RegeneRx Technology Background
Tβ4 is a synthetic version of a naturally occurring peptide present in virtually all human cells. It is a first-in-class, multi-faceted molecule that promotes endothelial cell differentiation, angiogenesis in dermal tissues, keratinocyte migration, and collagen deposition, while down-regulating inflammation. RegeneRx has identified several molecular variations of Tβ4 that may affect the aging of skin, among other properties, and could be important candidates as active ingredients in pharmaceutical and consumer products. Researchers at the National Institutes of Health, and at other academic institutions throughout the world, have published numerous scientific articles indicating Tβ4’s in vitro and in vivo efficacy in accelerating wound healing and tissue protection under a variety of conditions. Abstracts of scientific papers related to Tβ4’s mechanisms of action may be viewed at RegeneRx’s web page: www.regenerx.com.

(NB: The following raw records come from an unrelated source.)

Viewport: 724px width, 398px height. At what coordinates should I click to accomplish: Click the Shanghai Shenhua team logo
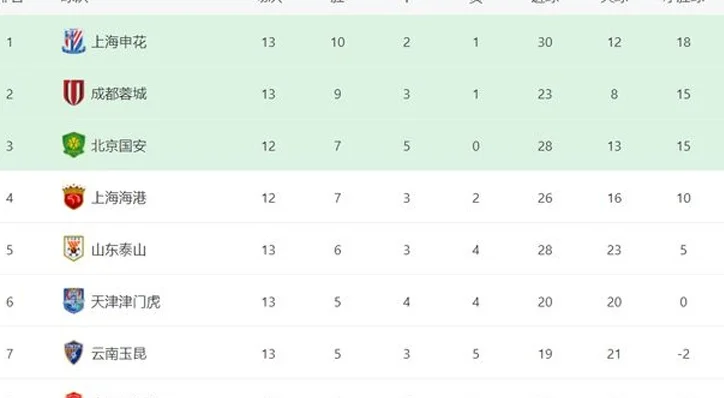coord(73,42)
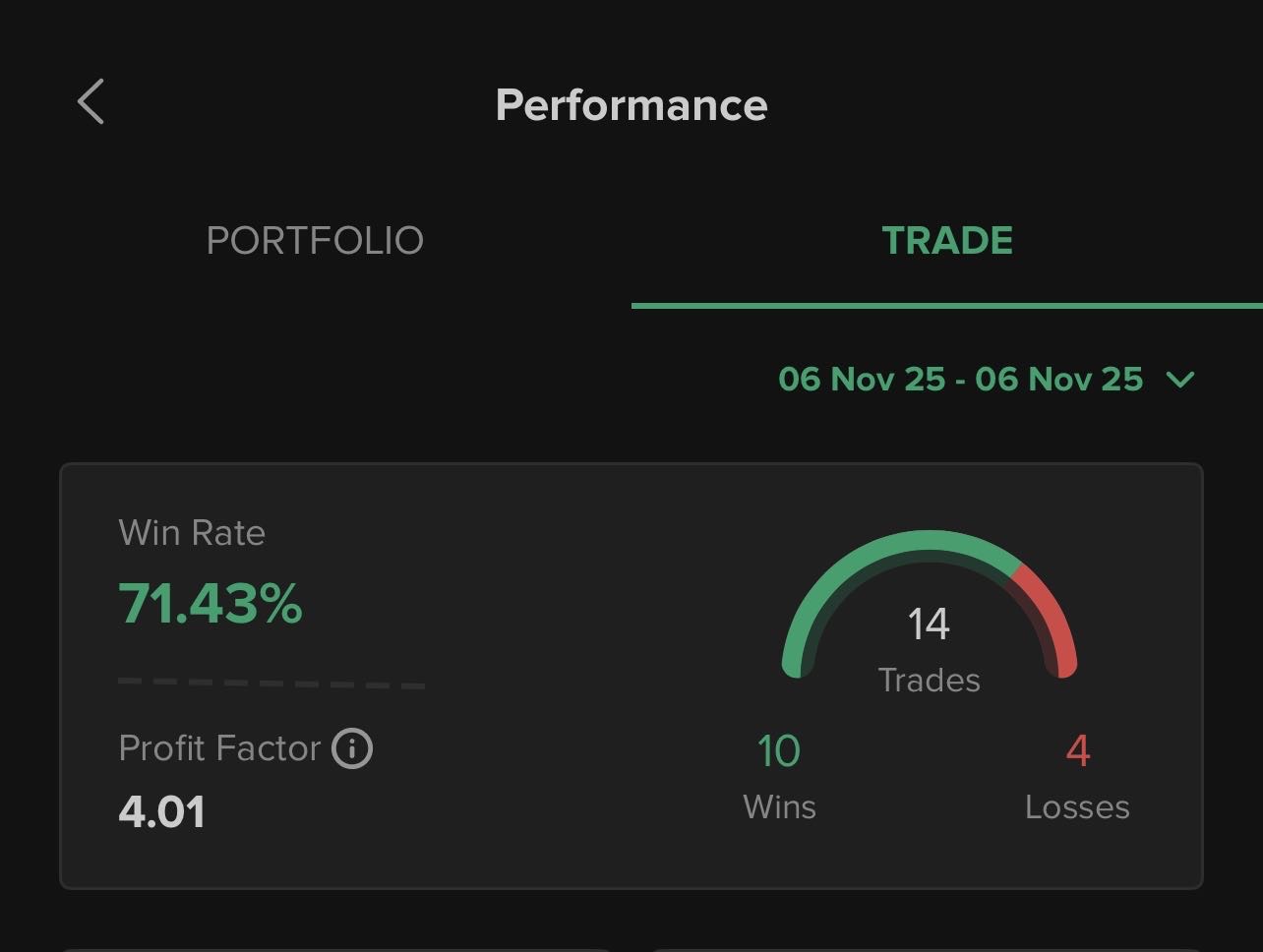Click the Win Rate label
This screenshot has width=1263, height=952.
click(192, 533)
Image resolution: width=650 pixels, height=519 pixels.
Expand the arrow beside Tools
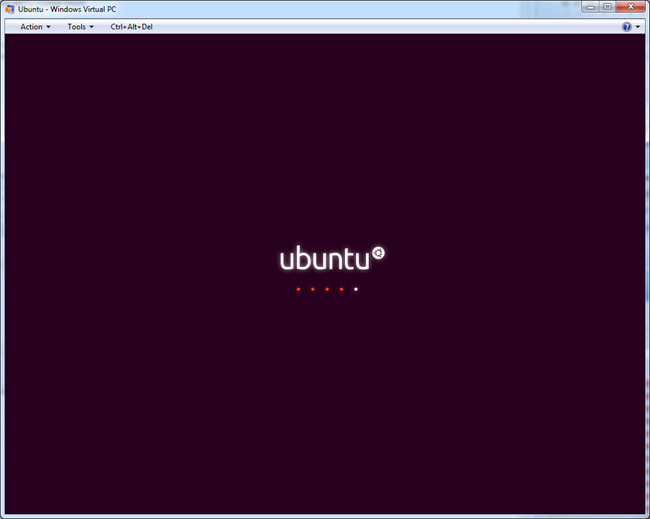pos(92,27)
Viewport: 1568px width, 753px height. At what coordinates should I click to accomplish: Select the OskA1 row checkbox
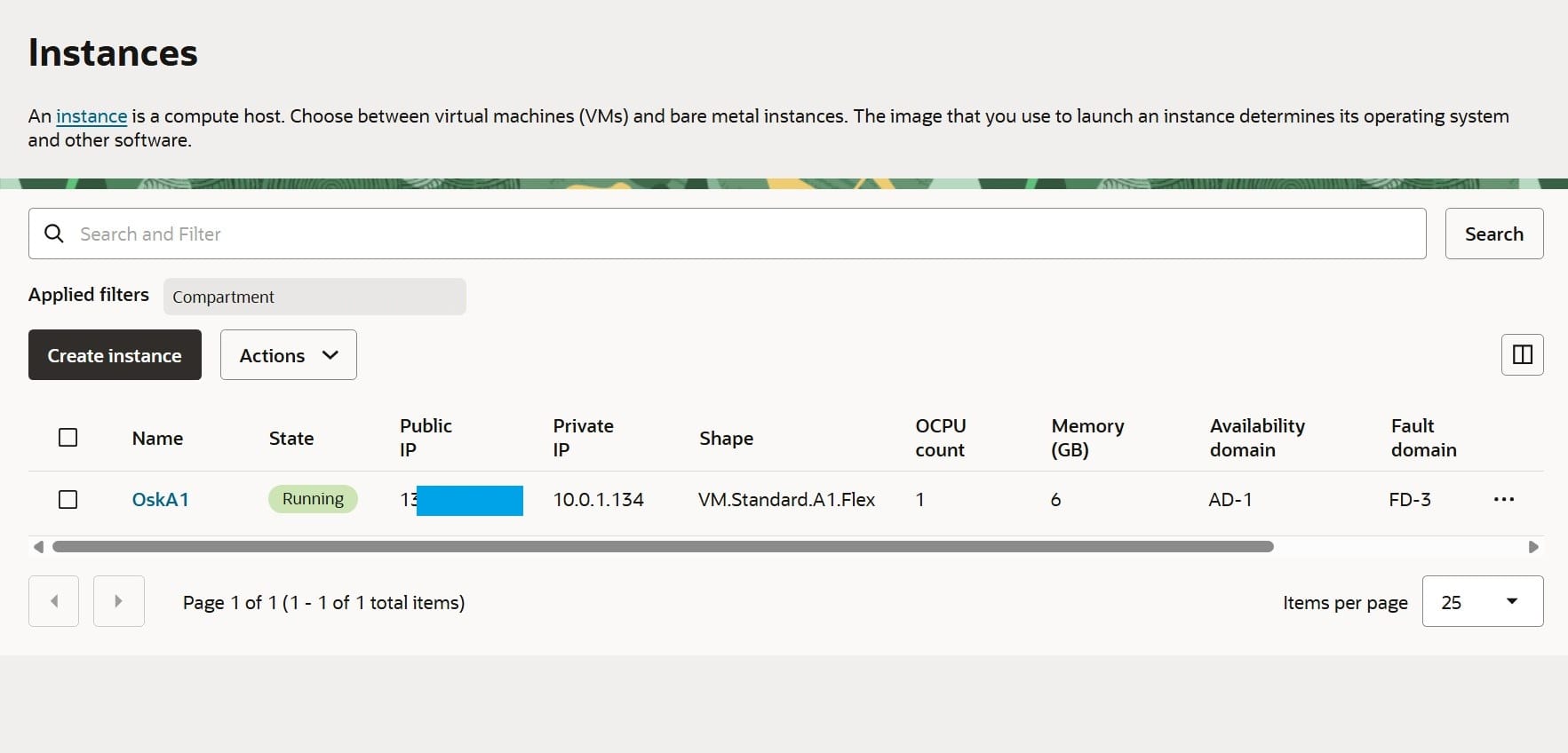(68, 500)
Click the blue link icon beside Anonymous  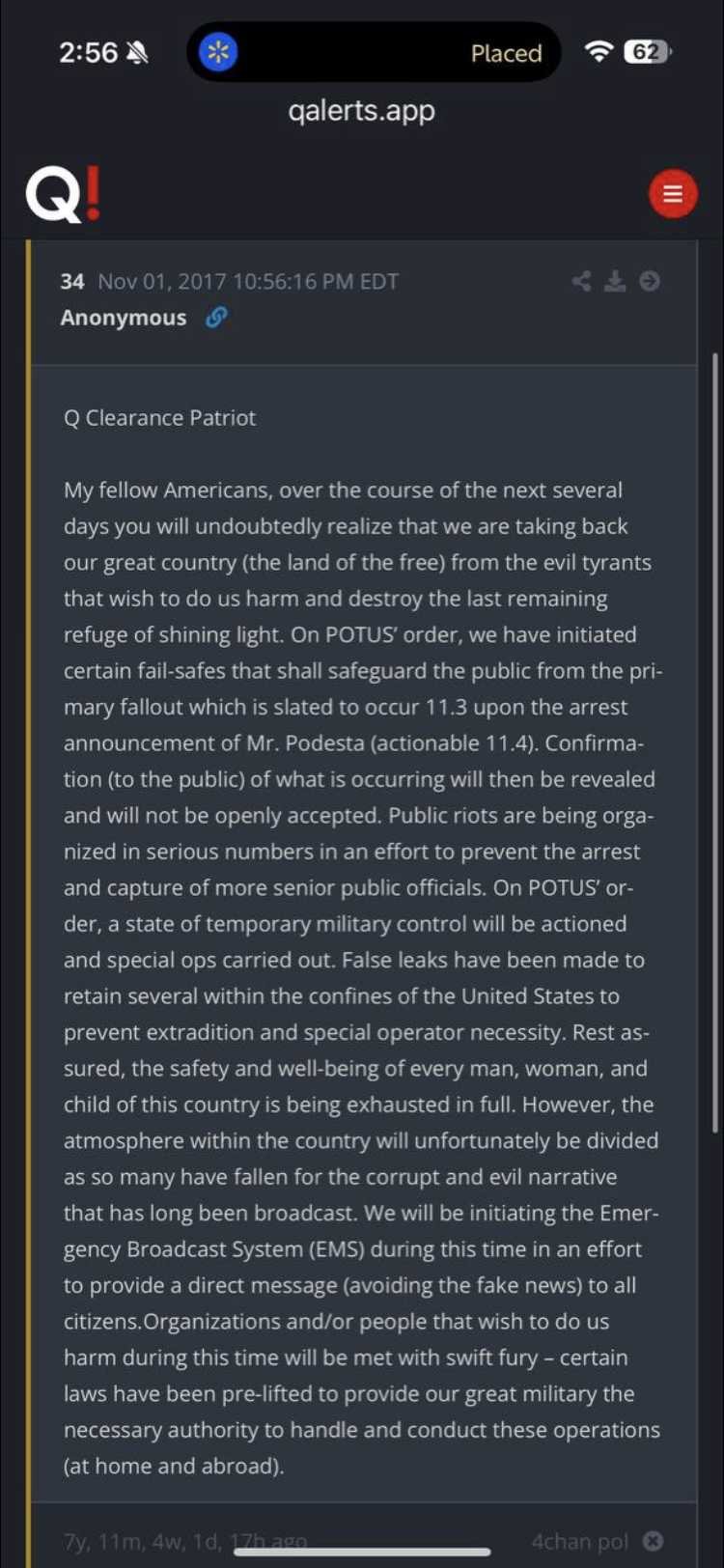[x=216, y=317]
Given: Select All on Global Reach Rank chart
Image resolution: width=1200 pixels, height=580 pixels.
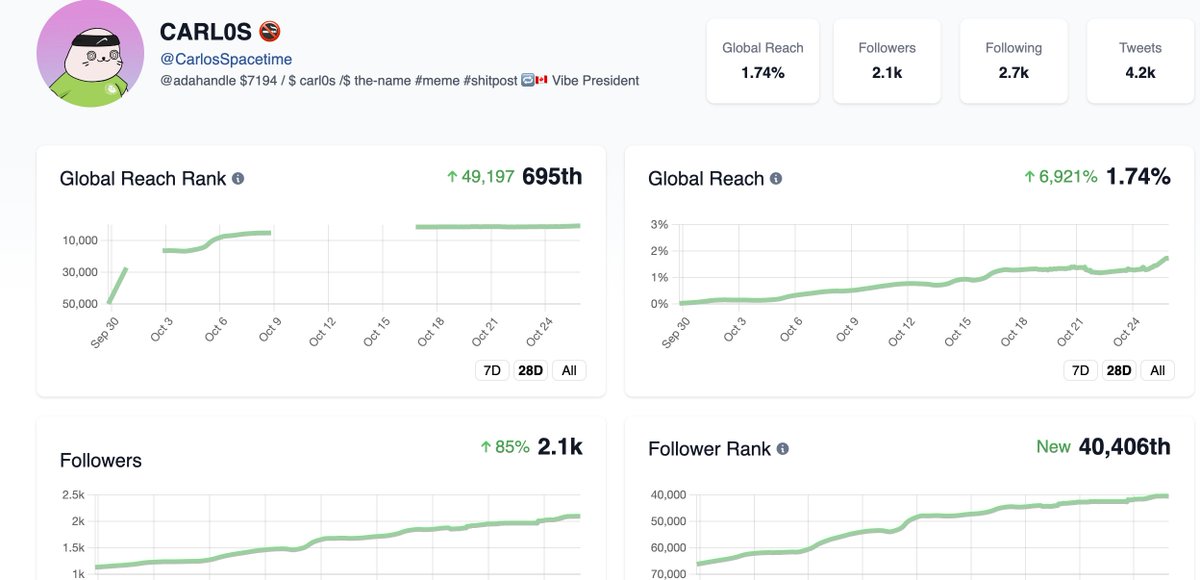Looking at the screenshot, I should 569,370.
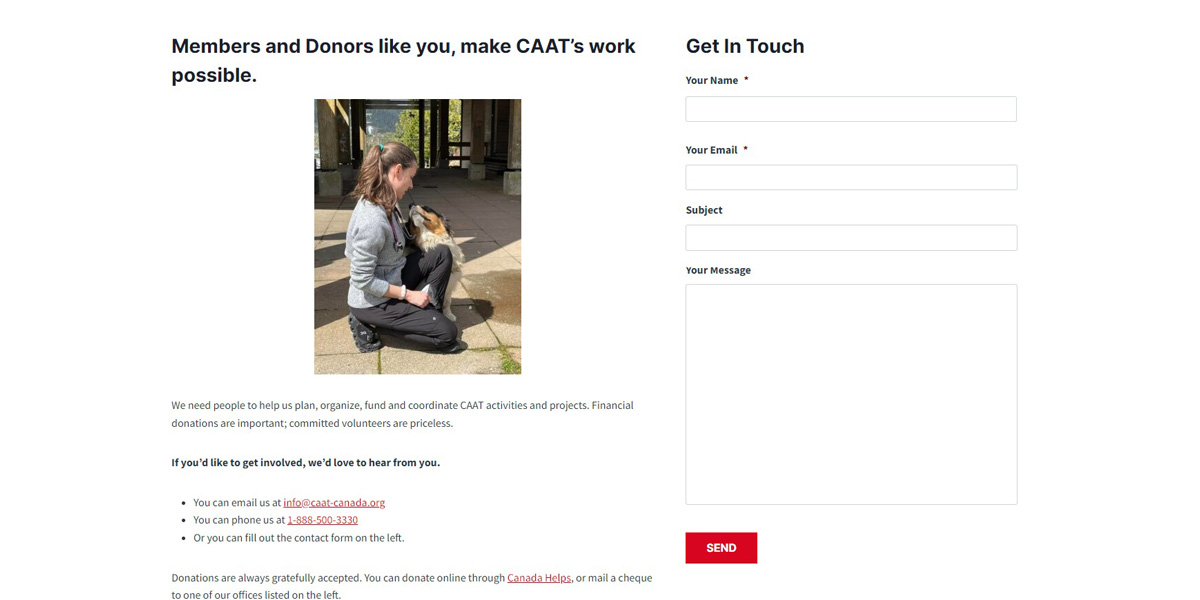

Any statements in this press release that are not historical facts are forward-looking statements made under the provisions of The Private Securities Litigation Reform Act of 1995. Forward-looking statements may be identified by the words “project,” “believe,” “anticipate,” “plan,” “expect,” “estimate,” “intend,” “should,” “would,” “could,” “will,” ”may” or other similar expressions and include statements regarding the safety and efficacy of RGN-137, RGN-259, and RGN-352. The NIH grants to study Tβ4 described in this press release may not prove to be of value to the Company or could show negative results in certain cases. Further, the Company’s product candidates may not demonstrate safety and/or efficacy in current or future clinical trials or as a result of various important factors described in the Company’s filings with the Securities and Exchange Commission (“SEC”), including those identified in the "Risk Factors" sections of the annual report on Form 10-K for the year ended December 31, 2008 and such other items described in the filed Company’s quarterly report on Form 10-Q for the fiscal quarter ended September 30, 2009 or other filings it makes with the SEC. Any forward-looking statements in this press release represent the Company’s views only as of the date of this release and should not be relied upon as representing its views as of any subsequent date. The Company anticipates that subsequent events and developments may cause its views to change, and the Company specifically disclaims any obligation to update this information, as a result of future events or otherwise, except as required by applicable law.